「タスク」の研究

タスクは揺蕩う

メモもはかどる3ブロック・デイリーリストで布石を打っておいた「噛み応え」のある話について書いてみます。今回はその1。

「やること」は動きうる

この3ブロック式でタスクを扱っていると、まず気がつくのが「やること」は動きうるのだ、ということです。

「やること」を実行したら、それは「やったこと」になります。これはわかりやすいですね。

それだけでなく、「やること」として書き留めたものが、「やっぱり今日はやらないこと」になったり「もしかしたらやるかも」になったりもします。ゆらゆら揺れ動くわけです。その動きが扱えないツールだと、どうしても窮屈感はあります。

もちろん、その窮屈感が必要なシチュエーションはあるでしょう。命令は絶対遵守、みたいな環境では、そもそも「揺れ」自体が忌避されるものなので、それを抑え込む装置が必要です。それは良い表現を使えば「遂行」であり、そうでない表現を使えば「揺れ」となります。どちらの視点を取るのかによって、表現は変わってきます。

が、そうした特殊なシチュエーションにいるのでないならば、できるだけ「揺れ」を扱えるツールの方が良いでしょう。

動いて「タスク」になる

上の例では、真ん中のブロックから下のブロックへの移動でしたが、逆の動きもあります。

なんとなくその日に思いついて書き留めたことを、急に取りかかってしまう。そういうシチュエーションです。そうした行動を取るのは、おそらく合理的ではないのでしょう。衝動に身を任せてしまっている状況です。

でも、そうしたくなり、そうしようと思うのならば、それをしたって構いません。人生は、誰かに合格点をもらうための営為ではないのですから。

ただし、仮にそうするにしても、「一度書き留めて置いてから」というのは有用です。メモし、そして実行する。そういう段取りです。

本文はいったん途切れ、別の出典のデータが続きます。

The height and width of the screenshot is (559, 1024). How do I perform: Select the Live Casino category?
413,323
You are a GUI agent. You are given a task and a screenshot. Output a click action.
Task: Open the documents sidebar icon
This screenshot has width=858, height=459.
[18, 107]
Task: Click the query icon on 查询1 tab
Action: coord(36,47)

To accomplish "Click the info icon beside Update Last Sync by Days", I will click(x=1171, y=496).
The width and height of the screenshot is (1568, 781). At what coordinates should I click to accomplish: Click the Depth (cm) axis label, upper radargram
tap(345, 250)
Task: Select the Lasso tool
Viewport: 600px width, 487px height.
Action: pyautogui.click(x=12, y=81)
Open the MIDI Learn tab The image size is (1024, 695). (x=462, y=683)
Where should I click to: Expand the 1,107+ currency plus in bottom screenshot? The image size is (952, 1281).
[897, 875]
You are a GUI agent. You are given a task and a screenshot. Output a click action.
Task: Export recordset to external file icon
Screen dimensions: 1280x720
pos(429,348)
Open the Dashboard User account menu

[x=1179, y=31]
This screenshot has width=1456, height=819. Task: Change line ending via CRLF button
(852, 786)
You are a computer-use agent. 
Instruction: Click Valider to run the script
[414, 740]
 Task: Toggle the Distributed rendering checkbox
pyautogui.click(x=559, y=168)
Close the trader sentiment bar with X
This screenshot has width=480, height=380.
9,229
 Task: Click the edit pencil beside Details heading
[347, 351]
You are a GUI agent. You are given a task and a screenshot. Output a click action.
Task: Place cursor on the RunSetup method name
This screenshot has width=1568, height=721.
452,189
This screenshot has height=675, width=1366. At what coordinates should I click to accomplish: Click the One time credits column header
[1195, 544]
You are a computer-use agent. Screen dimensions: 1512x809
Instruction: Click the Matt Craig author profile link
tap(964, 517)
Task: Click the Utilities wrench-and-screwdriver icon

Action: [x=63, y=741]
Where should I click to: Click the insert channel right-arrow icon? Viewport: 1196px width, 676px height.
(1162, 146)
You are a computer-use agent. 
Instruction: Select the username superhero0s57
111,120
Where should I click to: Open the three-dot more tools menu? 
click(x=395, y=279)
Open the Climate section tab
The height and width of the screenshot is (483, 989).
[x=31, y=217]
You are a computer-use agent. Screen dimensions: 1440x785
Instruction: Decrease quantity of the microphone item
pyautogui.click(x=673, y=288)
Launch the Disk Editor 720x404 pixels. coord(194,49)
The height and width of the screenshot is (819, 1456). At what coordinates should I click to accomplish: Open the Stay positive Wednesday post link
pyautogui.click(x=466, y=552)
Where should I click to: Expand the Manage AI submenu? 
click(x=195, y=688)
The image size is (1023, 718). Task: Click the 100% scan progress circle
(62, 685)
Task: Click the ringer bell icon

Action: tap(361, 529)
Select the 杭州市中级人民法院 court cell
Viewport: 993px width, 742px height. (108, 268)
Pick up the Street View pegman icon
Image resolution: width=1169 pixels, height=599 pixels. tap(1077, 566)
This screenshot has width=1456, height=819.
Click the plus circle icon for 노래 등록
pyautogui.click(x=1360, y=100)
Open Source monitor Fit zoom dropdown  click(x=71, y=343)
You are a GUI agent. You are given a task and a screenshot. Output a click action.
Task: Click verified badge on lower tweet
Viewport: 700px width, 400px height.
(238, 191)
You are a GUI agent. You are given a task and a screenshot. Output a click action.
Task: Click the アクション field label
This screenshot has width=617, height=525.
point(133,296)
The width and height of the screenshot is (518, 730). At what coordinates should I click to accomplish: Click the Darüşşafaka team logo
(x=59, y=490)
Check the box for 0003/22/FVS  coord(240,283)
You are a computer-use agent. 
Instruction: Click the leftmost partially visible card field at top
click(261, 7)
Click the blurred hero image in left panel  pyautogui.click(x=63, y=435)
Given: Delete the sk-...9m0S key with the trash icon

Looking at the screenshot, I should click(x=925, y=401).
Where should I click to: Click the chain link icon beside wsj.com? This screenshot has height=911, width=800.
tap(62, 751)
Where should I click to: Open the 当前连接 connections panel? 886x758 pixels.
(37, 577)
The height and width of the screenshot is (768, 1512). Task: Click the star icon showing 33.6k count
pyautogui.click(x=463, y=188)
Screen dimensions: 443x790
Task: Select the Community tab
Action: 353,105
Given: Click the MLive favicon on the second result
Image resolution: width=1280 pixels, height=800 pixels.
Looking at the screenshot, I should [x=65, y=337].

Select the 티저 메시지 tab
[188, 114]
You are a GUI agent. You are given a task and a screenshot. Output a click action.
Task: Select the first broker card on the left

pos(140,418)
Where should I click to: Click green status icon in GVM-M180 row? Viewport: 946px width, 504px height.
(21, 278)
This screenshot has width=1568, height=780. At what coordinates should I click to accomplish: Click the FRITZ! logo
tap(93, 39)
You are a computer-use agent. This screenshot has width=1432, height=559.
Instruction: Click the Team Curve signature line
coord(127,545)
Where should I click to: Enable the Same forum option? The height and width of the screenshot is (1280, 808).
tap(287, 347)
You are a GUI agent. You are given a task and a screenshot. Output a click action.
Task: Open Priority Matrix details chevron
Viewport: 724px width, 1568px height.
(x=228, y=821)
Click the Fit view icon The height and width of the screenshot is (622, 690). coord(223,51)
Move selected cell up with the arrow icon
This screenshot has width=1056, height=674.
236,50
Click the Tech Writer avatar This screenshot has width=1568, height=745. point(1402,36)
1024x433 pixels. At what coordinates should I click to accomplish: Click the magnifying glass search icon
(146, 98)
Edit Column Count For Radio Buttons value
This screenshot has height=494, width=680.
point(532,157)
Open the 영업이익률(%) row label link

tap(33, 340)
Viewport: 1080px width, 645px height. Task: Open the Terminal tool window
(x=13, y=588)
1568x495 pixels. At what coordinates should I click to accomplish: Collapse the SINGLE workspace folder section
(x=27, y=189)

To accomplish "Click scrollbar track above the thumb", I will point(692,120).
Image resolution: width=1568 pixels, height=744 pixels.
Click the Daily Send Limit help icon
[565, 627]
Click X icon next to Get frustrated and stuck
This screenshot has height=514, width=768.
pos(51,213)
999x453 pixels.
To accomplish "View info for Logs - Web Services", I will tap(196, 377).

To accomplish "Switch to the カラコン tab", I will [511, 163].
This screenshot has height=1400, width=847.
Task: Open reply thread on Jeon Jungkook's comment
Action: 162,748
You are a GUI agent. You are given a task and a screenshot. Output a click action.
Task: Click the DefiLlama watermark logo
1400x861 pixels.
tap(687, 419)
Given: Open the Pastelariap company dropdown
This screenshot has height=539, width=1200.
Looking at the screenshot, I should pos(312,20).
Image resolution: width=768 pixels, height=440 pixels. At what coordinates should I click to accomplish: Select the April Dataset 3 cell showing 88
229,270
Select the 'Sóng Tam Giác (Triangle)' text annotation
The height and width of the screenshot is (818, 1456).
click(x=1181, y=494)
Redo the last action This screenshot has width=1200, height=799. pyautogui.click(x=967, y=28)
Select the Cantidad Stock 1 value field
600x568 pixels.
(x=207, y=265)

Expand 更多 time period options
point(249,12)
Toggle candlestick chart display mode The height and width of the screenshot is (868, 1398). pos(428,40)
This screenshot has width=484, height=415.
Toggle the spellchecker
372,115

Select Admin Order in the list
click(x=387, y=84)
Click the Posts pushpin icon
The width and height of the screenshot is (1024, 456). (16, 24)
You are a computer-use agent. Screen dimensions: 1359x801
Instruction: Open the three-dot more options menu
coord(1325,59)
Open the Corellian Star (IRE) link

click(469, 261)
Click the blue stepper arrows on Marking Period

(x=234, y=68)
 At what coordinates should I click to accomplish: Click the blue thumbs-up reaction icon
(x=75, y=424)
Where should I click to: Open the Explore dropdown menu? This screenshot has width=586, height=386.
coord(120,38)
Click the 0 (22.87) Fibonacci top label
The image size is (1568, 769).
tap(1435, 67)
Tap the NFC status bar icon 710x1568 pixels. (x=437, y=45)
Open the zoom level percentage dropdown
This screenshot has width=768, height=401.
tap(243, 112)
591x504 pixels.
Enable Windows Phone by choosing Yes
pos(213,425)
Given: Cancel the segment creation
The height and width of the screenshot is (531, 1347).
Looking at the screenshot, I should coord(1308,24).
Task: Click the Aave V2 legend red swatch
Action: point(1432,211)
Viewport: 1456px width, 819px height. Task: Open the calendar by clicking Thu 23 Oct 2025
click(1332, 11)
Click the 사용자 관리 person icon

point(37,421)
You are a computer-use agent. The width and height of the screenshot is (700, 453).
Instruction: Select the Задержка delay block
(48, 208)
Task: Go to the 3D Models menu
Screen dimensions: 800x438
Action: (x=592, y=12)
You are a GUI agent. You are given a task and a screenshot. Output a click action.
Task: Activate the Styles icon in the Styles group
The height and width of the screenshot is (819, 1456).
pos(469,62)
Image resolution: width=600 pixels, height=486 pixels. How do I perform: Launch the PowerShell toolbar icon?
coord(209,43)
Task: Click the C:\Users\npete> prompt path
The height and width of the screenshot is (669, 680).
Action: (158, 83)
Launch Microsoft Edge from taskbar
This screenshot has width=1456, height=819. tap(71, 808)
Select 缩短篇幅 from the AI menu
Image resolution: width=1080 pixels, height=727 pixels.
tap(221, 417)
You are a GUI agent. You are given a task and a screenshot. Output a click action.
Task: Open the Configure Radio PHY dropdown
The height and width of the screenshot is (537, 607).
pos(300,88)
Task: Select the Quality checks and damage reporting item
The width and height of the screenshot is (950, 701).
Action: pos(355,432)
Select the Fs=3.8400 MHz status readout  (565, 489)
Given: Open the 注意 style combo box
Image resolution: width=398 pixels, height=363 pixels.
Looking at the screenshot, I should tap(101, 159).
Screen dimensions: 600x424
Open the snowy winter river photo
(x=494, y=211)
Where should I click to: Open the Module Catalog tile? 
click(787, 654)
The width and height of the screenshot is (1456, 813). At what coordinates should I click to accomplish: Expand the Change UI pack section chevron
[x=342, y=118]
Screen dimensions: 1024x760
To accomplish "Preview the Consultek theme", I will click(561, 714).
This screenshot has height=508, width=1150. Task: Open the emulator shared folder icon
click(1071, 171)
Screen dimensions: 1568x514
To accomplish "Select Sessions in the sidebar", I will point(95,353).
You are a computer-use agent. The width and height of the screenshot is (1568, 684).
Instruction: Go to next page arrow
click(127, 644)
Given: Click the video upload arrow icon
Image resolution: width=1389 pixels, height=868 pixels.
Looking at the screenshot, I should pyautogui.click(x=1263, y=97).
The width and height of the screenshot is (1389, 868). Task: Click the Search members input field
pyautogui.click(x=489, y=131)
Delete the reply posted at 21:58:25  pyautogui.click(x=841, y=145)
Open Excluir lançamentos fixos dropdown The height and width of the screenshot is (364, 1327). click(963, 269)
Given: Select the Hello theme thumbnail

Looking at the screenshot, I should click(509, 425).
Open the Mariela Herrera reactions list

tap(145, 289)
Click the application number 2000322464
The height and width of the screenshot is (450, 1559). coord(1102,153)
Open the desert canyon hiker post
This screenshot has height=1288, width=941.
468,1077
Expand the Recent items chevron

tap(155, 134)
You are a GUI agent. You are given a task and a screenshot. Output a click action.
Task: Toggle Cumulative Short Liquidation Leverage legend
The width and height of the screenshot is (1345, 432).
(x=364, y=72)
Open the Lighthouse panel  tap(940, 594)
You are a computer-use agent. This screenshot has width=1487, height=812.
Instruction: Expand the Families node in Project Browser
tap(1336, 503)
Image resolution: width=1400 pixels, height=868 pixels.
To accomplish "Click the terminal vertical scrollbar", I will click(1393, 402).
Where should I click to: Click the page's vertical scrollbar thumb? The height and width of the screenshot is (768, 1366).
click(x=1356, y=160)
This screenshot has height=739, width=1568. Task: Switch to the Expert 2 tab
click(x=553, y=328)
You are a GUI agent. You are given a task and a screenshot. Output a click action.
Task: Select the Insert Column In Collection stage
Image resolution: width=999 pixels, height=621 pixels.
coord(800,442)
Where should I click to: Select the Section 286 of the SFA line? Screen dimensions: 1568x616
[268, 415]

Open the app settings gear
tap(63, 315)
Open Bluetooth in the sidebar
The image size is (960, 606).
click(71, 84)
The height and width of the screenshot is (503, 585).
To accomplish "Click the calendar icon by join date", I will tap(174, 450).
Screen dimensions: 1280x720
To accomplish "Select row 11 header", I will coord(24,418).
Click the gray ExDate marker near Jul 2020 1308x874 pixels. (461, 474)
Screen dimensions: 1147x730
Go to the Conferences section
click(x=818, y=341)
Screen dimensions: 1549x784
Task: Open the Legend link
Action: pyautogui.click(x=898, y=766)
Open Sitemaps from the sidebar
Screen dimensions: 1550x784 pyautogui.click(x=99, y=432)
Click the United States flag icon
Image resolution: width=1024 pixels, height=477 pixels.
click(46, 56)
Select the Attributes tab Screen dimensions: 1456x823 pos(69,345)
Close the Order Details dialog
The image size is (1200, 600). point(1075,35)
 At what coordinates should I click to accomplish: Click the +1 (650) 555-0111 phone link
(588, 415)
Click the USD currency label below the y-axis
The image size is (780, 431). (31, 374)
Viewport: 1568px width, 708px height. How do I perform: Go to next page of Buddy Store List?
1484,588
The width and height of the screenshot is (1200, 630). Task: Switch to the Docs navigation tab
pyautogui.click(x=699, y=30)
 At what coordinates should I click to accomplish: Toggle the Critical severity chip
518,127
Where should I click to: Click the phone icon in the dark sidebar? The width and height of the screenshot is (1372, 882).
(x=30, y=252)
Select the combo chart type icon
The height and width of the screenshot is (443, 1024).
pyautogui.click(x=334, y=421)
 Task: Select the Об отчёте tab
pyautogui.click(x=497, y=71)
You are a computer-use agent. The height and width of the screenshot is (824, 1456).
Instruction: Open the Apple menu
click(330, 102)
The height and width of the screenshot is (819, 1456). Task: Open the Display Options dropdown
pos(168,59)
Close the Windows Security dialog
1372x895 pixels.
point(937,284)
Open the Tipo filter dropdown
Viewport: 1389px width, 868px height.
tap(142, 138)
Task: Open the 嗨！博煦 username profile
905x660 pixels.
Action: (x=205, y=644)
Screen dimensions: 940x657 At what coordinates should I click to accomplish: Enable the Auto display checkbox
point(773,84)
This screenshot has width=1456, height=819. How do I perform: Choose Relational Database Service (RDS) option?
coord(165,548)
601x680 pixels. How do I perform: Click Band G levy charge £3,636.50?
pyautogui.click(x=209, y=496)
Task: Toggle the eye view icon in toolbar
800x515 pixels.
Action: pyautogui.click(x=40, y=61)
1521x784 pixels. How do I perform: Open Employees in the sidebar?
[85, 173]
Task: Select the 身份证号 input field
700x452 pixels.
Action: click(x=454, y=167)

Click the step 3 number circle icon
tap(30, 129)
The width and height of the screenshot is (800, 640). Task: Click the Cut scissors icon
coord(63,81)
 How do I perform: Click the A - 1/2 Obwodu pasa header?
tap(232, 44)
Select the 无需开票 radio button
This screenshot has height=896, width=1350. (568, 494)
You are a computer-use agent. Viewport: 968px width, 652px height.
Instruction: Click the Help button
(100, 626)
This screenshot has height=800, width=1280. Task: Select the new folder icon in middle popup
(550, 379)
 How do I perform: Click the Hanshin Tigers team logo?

とりあえず書き付けておいて、実行するかという段になったら、ちょちょいと上のブロックに移動させて、それを「タスク」にする。人が国境線を越えたときに、別の国に入るように、ここでは情報がある線を越えたときに「タスク」になる(あるいはその逆に「メモ」になる)。そういう変身が発生します。

奇妙なことに、同じ場所に並べておき、その位置を変えることで扱い方を変えるという操作を通すことで、それらが別の物である、という認識が立ち上がります。実際は、同じものの性質が変異しうる認知が生まれます。

何かは「タスク」になり、「タスク」は何かになります。

タスクはたゆたう存在なのです。

さいごに

タスクはタスク、メモはメモという切り分けた運用ももちろん良いのですが、それはそれとしてそこにある越境性(変質性)については、ちょっと思いを馳せてみると面白いかもしれません。

何かは「タスク」になる。つまり、「タスク」は何かからできるのです。

そして、そこに私たちはいくらかの作用を与えることが(あるいはうっかり作用を与えてしまうことが)あります。